主要な属性をまとめておきます。詳しくは公式のVectorDrawableのリファレンスを見てください。

タグ 属性 説明
vector android:width 表示する横幅。dpで指定します。
vector android:height 表示する縦幅。dpで指定します。
vector android:viewportWidth 書き出したVectorの横幅px。px(数値)で指定します。
vector android:viewportHeight 書き出したVectorの縦幅px。px(数値)で指定します。
vector android:autoMirrored RTLで反転させるアイコンの場合、trueを指定します。
path android:fillColor pathの色。透過は指定しても無視されます。
path android:fillAlpha pathの透過度。0.0(透明)〜1.0を指定します。
path android:pathData 画像のpath。

対応時に気になりそうなところ

以下対応時の雑感です。

どのくらいapkサイズが減るの?

DroidKaigiアプリの場合、29個のアイコンをVectorDrawableに変えたことで、200KBほど減りました。
Suppoort vector drawable #345

AppCompat v23.2 — Age of the vectorsによると、AppCompat自体も70KB減らせたらしいです。

Allows AppCompat to use vector drawables itself. This itself has shaved off around 70KB from AppCompat’s AAR (~9%).

対応はめんどくさいところもありますが、アイコンの数だけ効果は出るという感じですね。

どういう仕組みなの?

実際にVectorDrawableをどう解釈しているのかはわかりませんが、VectorDrawableCompatが適用されるまでの流れは以下に詳しくまとまっています。
Support LibraryのVectorDrawableCompatが適応されるまでの仕組み

これからはVectorDrawableにすべきなの?

Vectorにすべきなんじゃないでしょうか。
最近のGoogleのOSS plaidも、全てVectorDrawableで作られていますね。

色の変更も楽ですし、採用しない理由は特になさそうです。AndroidStudioのプレビューがまだうまく表示できてない部分がありますが、そのうち対応してくれるはずです。

命名や置き場所はどうするべき?

plaidを真似て、drawableの中に入れることにしました。

ファイル名は、アイコンの場合は ic_xxxx_vector.xmlのようにsuffixに_vectorをつけることにしました。vector以外のアイコンも混在しているため、ぱっと見てVectorDrawableだとわかるようにしたかったからです。

TextViewのdrawableLeftなどで使うのにStateListDrawableを作る必要がある場合は、ic_xxxx_vector_state.xmlのようにしました。
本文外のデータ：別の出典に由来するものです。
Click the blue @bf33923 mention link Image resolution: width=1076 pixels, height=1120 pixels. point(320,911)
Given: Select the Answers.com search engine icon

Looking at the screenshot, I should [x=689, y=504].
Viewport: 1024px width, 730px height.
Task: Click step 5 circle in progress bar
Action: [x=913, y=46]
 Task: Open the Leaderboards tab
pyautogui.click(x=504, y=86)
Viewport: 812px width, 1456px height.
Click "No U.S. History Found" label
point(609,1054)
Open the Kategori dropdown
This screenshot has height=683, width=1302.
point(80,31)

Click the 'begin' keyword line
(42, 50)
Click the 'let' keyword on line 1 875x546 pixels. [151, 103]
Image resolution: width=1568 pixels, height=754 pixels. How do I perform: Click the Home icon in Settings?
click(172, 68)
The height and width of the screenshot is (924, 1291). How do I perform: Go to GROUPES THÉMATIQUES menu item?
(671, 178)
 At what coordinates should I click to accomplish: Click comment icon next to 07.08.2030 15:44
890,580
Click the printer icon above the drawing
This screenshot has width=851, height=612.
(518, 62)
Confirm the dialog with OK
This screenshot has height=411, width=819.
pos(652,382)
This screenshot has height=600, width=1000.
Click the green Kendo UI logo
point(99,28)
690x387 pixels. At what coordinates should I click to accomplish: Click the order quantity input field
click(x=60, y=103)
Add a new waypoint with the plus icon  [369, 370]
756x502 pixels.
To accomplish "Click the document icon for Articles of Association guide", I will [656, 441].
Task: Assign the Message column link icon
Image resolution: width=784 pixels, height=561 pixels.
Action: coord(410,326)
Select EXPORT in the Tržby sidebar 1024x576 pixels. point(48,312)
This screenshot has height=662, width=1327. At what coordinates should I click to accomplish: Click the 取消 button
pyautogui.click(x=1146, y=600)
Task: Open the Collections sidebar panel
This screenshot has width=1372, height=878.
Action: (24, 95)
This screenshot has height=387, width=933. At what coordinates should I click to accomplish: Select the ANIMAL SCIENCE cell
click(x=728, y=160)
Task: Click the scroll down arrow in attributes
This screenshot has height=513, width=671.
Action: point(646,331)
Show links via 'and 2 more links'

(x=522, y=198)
ここはどうするべきかまだ決めかねています。

起動時のオーバーヘッドは?

内部を見てないので体感でしかないですが、特に感じませんでした。

ビルド時間に影響はないの?

内部を見てないので体感でしかないですが、特に感じませんでした。

参考資料

1. AppCompat v23.2 — Age of the vectors

基本的なVectorDrawable導入方法がまとまっています。

2. Support LibraryのVectorDrawableCompatが適応されるまでの仕組み

内部でどのようにVectorDrawableCompatが適用されていくかが詳しく説明されています。

3. VectorDrawableリファレンス

VectorDrawableの属性やメソッドが全てまとまっています。

4. Vector Asset Studio

svgファイルからVectorDrawableを作成するAndroidStudioのツールの説明です。

5. plaid

Googleの中の人が作っているOSSです。アイコンは全てVectorDrawableで作られています。